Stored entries
= Beginning of Section =

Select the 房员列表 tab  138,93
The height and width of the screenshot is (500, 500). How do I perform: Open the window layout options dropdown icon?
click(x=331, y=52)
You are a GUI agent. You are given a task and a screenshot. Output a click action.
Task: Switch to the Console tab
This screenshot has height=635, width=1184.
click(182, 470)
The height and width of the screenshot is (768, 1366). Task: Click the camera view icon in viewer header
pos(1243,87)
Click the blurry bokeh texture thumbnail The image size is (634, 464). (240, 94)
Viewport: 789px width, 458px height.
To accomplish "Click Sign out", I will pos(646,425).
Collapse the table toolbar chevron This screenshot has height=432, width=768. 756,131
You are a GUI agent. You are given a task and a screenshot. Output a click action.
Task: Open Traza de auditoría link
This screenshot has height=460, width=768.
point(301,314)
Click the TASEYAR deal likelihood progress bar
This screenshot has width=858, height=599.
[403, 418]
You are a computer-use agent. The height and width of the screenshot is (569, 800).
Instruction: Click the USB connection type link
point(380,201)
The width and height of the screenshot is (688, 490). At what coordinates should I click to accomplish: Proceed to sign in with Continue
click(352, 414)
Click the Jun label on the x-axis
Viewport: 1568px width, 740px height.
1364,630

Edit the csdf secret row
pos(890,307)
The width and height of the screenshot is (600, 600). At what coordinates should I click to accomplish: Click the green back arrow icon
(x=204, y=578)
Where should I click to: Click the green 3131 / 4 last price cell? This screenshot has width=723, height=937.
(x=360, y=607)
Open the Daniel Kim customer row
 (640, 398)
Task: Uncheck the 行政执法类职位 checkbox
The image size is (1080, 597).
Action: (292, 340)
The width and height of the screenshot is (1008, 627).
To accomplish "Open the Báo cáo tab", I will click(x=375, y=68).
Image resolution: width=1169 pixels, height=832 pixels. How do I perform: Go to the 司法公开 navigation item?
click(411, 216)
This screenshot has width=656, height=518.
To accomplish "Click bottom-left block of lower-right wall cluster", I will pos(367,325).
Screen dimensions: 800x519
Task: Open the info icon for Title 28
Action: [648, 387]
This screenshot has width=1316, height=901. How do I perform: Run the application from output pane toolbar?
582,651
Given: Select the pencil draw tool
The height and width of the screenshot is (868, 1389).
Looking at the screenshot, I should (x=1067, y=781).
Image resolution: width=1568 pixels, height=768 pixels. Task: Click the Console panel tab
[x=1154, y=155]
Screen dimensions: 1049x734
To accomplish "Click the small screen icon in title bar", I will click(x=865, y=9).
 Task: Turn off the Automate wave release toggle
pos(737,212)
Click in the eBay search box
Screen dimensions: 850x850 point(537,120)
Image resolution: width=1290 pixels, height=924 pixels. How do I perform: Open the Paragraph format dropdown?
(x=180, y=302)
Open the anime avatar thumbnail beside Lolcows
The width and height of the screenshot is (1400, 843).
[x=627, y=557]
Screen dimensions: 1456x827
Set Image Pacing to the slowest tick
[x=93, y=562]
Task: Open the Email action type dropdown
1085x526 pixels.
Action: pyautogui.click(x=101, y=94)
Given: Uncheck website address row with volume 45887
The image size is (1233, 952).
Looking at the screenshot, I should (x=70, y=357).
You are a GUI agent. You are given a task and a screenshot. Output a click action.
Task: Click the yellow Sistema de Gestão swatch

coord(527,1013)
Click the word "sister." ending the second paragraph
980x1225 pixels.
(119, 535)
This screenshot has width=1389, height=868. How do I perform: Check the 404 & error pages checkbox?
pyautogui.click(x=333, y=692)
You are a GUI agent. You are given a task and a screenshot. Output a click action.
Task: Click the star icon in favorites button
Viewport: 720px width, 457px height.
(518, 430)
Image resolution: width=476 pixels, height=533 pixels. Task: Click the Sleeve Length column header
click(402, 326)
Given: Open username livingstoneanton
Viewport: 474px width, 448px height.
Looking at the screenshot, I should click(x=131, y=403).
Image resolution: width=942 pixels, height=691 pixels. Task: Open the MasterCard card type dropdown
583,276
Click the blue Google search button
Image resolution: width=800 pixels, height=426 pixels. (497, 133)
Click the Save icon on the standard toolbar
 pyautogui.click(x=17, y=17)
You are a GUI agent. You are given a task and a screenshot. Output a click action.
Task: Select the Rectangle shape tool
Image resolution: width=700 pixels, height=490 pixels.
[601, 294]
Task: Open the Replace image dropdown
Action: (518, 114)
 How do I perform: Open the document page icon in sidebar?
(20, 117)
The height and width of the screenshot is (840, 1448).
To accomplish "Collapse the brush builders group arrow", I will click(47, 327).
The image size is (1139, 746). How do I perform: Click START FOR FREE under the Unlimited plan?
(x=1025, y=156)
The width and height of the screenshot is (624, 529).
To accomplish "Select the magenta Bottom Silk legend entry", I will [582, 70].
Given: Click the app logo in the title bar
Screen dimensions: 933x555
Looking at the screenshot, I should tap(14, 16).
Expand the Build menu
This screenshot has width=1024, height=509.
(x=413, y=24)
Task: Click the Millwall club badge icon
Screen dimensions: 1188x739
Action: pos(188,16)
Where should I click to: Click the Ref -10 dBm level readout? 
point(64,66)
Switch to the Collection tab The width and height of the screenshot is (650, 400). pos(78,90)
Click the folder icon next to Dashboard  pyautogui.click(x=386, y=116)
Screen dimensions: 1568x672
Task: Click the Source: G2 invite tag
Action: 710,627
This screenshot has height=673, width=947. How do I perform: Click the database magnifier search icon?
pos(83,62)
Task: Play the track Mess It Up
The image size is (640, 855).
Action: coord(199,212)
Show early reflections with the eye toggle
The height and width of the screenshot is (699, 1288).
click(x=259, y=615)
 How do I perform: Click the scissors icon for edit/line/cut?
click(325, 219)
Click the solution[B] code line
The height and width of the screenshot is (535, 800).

= End of Section =

WHAT IS NEEDED: Scan the records for the word "thumbnail", and copy each line where it is found.

TASK RESPONSE:
Click the blurry bokeh texture thumbnail The image size is (634, 464). (240, 94)
Open the anime avatar thumbnail beside Lolcows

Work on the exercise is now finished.